E ora? Vorremmo, se le risorse ce lo consentono, portare questa sperimentazione in altri quartieri di Milano: abbiamo già ricevuto tantissime richieste da parte di cittadini di altre zone che hanno visto l’intervento al Corvetto e vorrebbero che una simile sperimentazione fosse fatta nel loro quartiere.

Vorremmo, soprattutto, che queso concetto di ridistribuzionedello spazio pubblicotra tutti gli utenti della cittò,pensato prima di tutto per le persone, diventasse ilconcetto-baseda cui partire per progettare gli spazi urbani, così come ormai succede nelle città avanzate di tutto il mondo.

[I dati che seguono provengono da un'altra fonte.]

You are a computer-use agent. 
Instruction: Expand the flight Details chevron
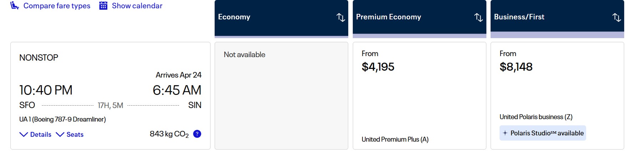pos(24,135)
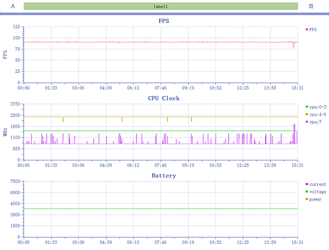Screen dimensions: 329x250
Task: Select the green label1 bar
Action: point(161,7)
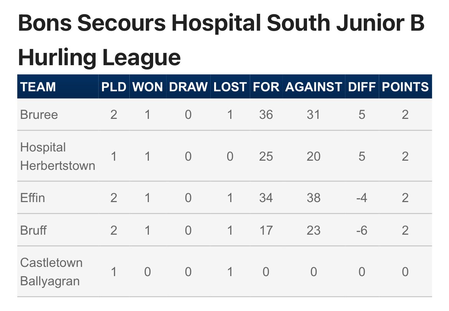Click the FOR column header
This screenshot has height=311, width=449.
click(x=266, y=87)
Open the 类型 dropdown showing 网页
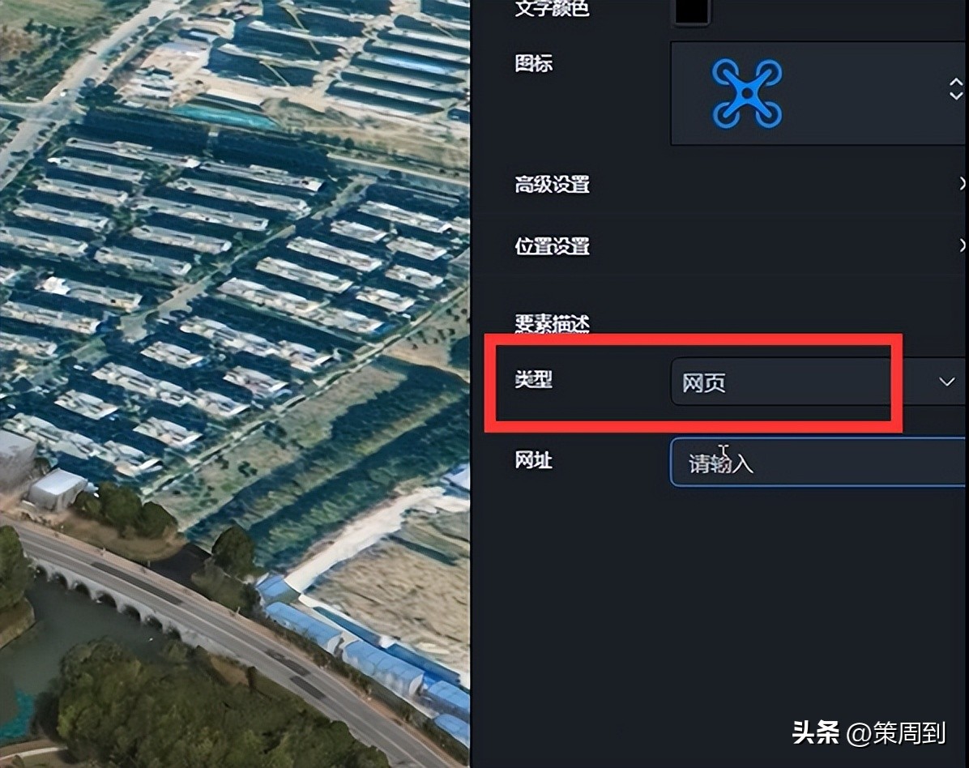This screenshot has width=969, height=768. coord(819,382)
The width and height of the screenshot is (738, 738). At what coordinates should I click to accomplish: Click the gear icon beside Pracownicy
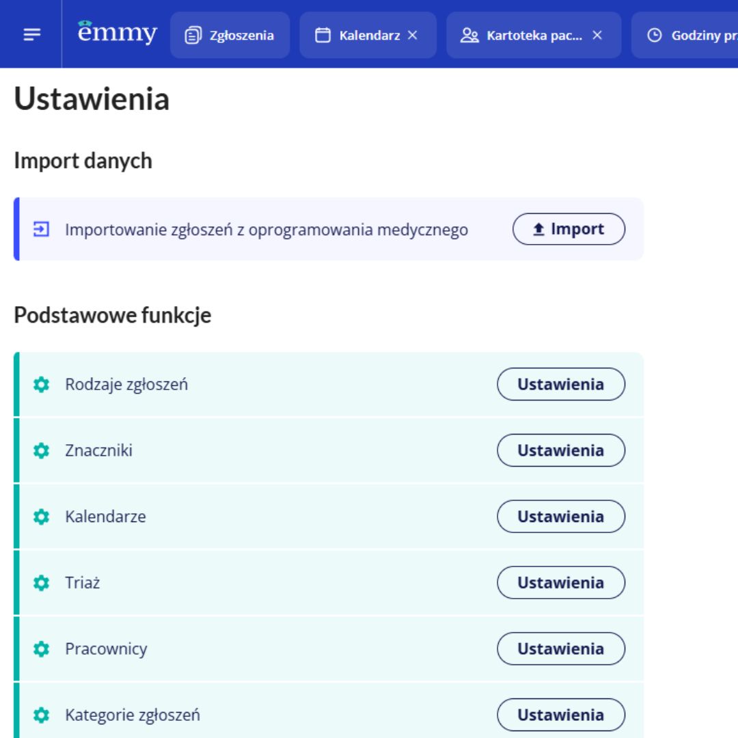pos(42,649)

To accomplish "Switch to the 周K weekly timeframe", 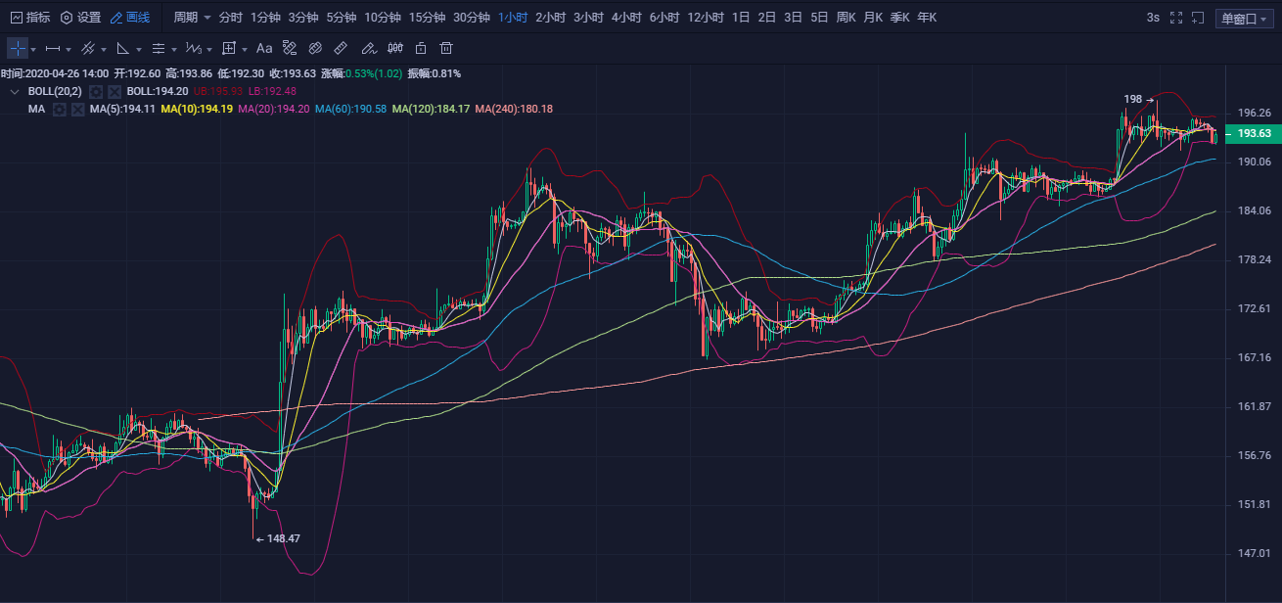I will pos(846,18).
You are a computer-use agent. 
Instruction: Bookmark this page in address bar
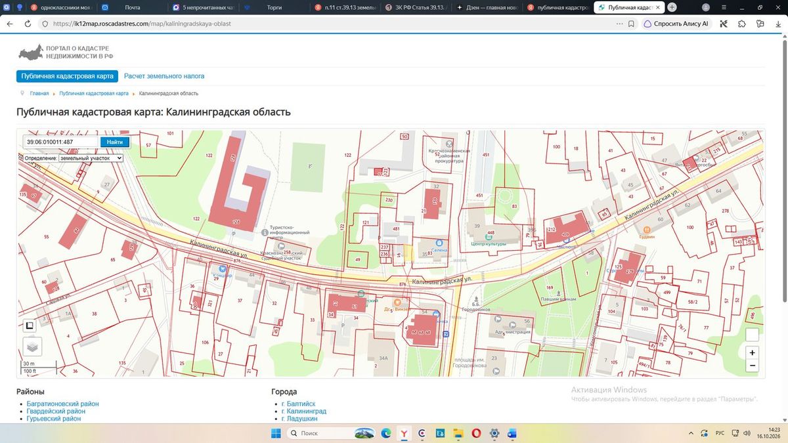tap(631, 23)
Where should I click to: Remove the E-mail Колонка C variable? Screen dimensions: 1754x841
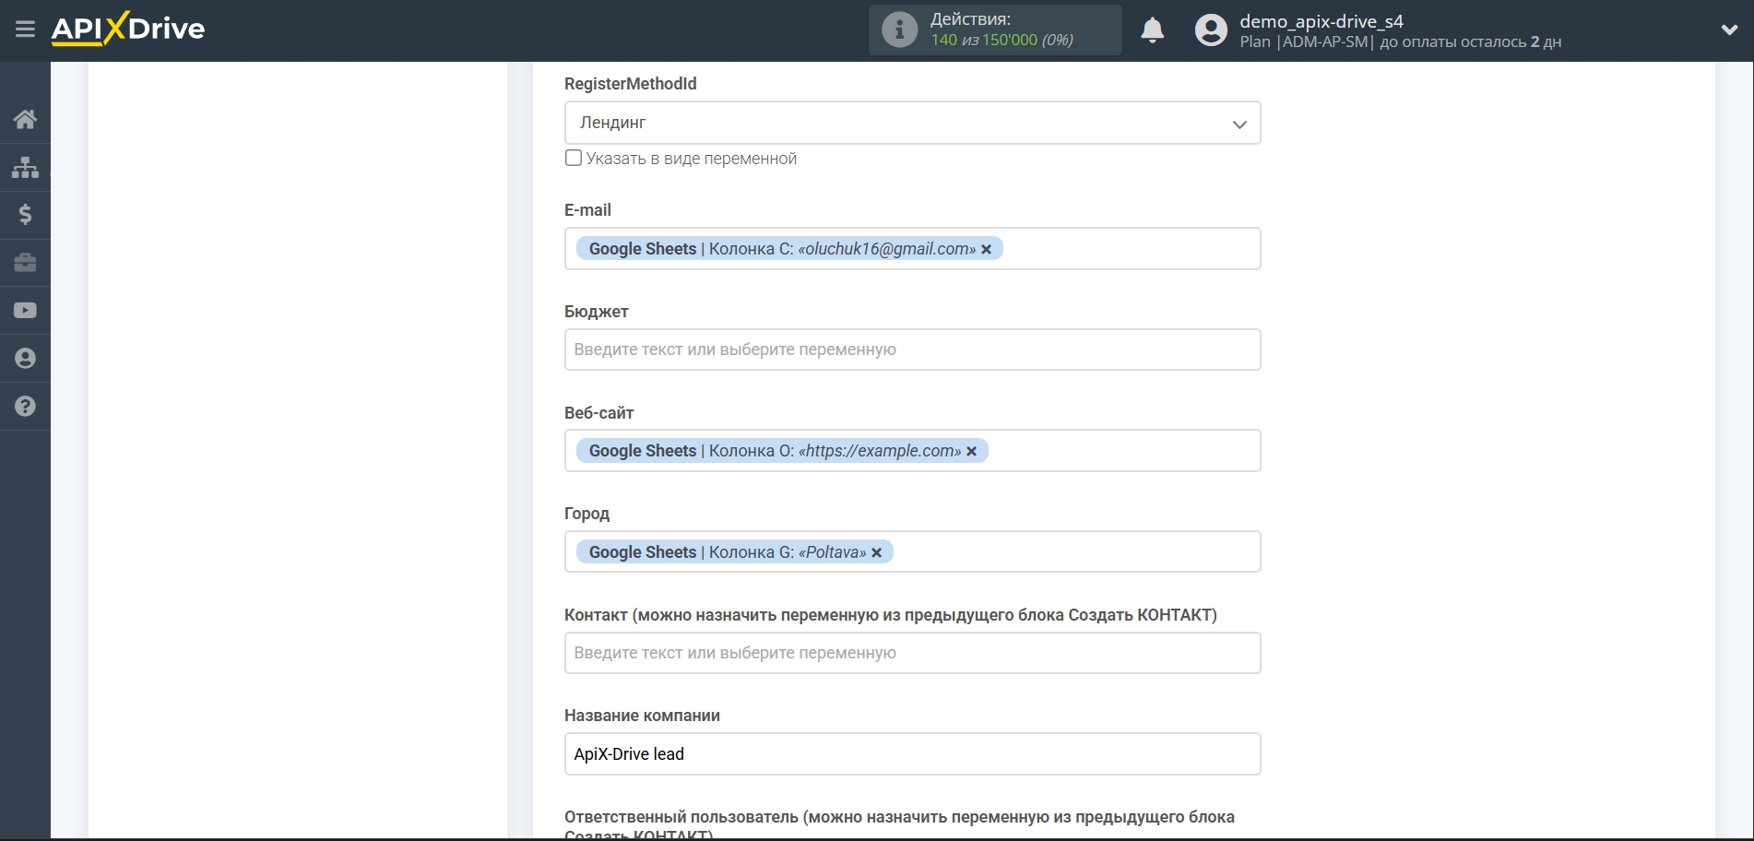986,249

Concludiamo ringraziando gli sponsor Patagonia e Vittoria Italia, che hanno reso possibile questo progetto, la social street “piazza San Luigi e dintorni” e le associazioni di zona per le attività nel quartiere, Confesercenti Milano e i negozianti che credono come noi che la moderazione del traffico e quartieri più vivibili portino più clienti e più affari. Ringraziamo inoltre i tecnici dell’Assessorato Mobilità e Ambiente per il loro supporto fattivo (e anche pratico durante l’allestimento), AMSA e la Polizia Locale di Municipio 4, il Municipio 4 nella persona del suo presidente Paolo Guido Bassi
Infine grazie a tutti i volontari di Genitori Antismog e di FIAB Milano Ciclobby così come ai cittadini che hanno lavorato con noi per realizzare questa sperimentazione.